Die Einbeziehung von Exzellenzzentren für Robotik/Künstliche Intelligenz (Korea/China), Elektrofahrzeuge (China), globale Beratung (Indien), EV-Materialien (südafrikanisches Platin, lateinamerikanisches Lithium/Kupfer, malaysische Seltene Erden) und On-Shoring-Parks für die High-End-Industrialisierung in Polen/Mexiko und Vietnam/Rumänien sind allesamt wichtige Quellen für ausländische Direktinvestitionen und den Gewinn pro Aktie (EPS) für die Schwellenländer. Diese Länder sind nicht mit den landwirtschaftlichen Ländern und den Exportländern mit geringer Wertschöpfung der 90er Jahre vergleichbar. Diese höhere Widerstandsfähigkeit und Qualität erleichtern eine grössere Stabilität des Gewinns pro Aktie und ein höheres Ziel für eine Ausweitung der "Multiples", wenn sie eintritt.
Die Inlandsnachfrage in Indien ist enorm - siehe die Zahl der neuen Bankkonten in den letzten zehn Jahren (grösser als in der EU insgesamt). Nimmt man hinzu, dass die chinesische Wirtschaft von fiskalischen Anreizen profitieren kann, so ergibt sich eine lange Liste positiver struktureller Herausforderungen. Kurzfristig kann eine "Kommandowirtschaft" wie China die wirtschaftlichen Herausforderungen direkter auf einer koordinierten staatlichen Ebene angehen.
Das Risiko, draussen zu sein statt drinnen
Die Aktien der Schwellenländer sind nicht weit von ihren historischen Tiefstständen entfernt, während bei den DM-Aktien das Gegenteil der Fall ist. Der Zeitraum 2010-2023 ist vergleichbar mit einem verlorenen Jahrzehnt für Schwellenländeraktien während der Asienkrise und der SARS-Krise in den Jahren 1994-2004, bevor es zu einer massiven Neubewertung kam.
Ein möglicher Vorgeschmack auf einen Katalysator waren die Auswirkungen der Hinweise auf niedrigere Kapitalkosten Ende Oktober/Anfang November 2023. Aktien stiegen, Anleiherenditen fielen und der US-Dollar wertete ab, nachdem Daten veröffentlicht worden waren, die für den Oktober eine geringere Gesamt- und Kerninflation in den USA zeigten. Die schwächer als erwartet ausgefallenen Daten nährten die Hoffnung, dass der Zinserhöhungszyklus der Federal Reserve beendet ist und die Zinsen 2024 gesenkt werden könnten. In diesem Umfeld gehen wir davon aus, dass EM-Aktien weiterhin deutlich besser abschneiden werden als anlageübergreifende Alternativen und andere DM-Aktien.

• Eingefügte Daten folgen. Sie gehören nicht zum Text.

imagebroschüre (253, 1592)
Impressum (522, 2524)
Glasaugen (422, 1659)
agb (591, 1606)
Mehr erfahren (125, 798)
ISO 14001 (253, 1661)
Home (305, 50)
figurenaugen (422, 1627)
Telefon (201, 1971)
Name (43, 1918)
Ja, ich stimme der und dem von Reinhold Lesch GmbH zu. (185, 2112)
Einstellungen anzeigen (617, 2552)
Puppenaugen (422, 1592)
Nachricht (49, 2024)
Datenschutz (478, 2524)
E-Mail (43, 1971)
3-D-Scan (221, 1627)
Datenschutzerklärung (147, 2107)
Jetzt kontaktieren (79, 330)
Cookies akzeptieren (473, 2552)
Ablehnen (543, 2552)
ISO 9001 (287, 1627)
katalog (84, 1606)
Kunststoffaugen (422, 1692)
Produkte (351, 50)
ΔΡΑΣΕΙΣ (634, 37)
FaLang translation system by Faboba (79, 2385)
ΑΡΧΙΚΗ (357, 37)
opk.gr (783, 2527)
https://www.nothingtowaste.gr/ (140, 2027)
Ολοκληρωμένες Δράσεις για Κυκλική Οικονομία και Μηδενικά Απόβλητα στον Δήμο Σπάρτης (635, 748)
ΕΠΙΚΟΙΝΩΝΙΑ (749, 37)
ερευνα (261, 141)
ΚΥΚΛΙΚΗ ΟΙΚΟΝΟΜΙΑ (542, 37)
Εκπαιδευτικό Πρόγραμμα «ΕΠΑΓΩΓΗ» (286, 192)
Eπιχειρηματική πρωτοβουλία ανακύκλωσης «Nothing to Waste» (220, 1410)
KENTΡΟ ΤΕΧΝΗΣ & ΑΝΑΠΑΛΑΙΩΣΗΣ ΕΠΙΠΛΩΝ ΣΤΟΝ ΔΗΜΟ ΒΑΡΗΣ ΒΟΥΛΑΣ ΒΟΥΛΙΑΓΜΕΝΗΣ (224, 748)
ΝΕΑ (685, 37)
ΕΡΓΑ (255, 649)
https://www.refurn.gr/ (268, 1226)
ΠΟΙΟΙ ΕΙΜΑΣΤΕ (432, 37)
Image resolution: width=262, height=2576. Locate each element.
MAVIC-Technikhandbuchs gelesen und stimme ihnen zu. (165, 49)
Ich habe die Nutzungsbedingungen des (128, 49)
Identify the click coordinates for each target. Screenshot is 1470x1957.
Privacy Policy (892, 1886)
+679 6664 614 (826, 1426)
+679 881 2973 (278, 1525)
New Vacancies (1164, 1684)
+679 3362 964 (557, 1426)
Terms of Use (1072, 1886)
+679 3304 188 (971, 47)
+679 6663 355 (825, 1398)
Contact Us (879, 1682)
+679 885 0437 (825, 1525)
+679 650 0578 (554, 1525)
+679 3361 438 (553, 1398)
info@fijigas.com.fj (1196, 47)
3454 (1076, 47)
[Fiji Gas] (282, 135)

Das Risiko besteht eindeutig darin, "out" zu sein und nicht "in", aber unserer Meinung nach werden EM-Aktien zu Unrecht immer noch wahrgenommen, als seien sie durch den EM-EPS-Strom der Vergangenheit unterstützt. Wir glauben, dass die Wahrnehmung der Realität weit hinterherhinkt. Nichts erhöht das Bewusstsein so sehr wie die Angst, eine Rallye zu verpassen, wenn die Opportunitätskosten dafür hoch sein könnten. Wir glauben, dass dann das Bewusstsein für die wahren Vorzüge der Anlageklasse wieder aufleuchten wird.
Unserer Meinung nach werden EM-Aktien falsch benannt, falsch bewertet und völlig missverstanden. Wir glauben, dass eine anständige Neubewertung des KGV-Multiplikators die Lebensgeister bald wieder in den Vordergrund rücken wird, wie in den Jahren 2004-08. Wir glauben, dass dieser Zeitpunkt ebenso atemberaubend sein könnte.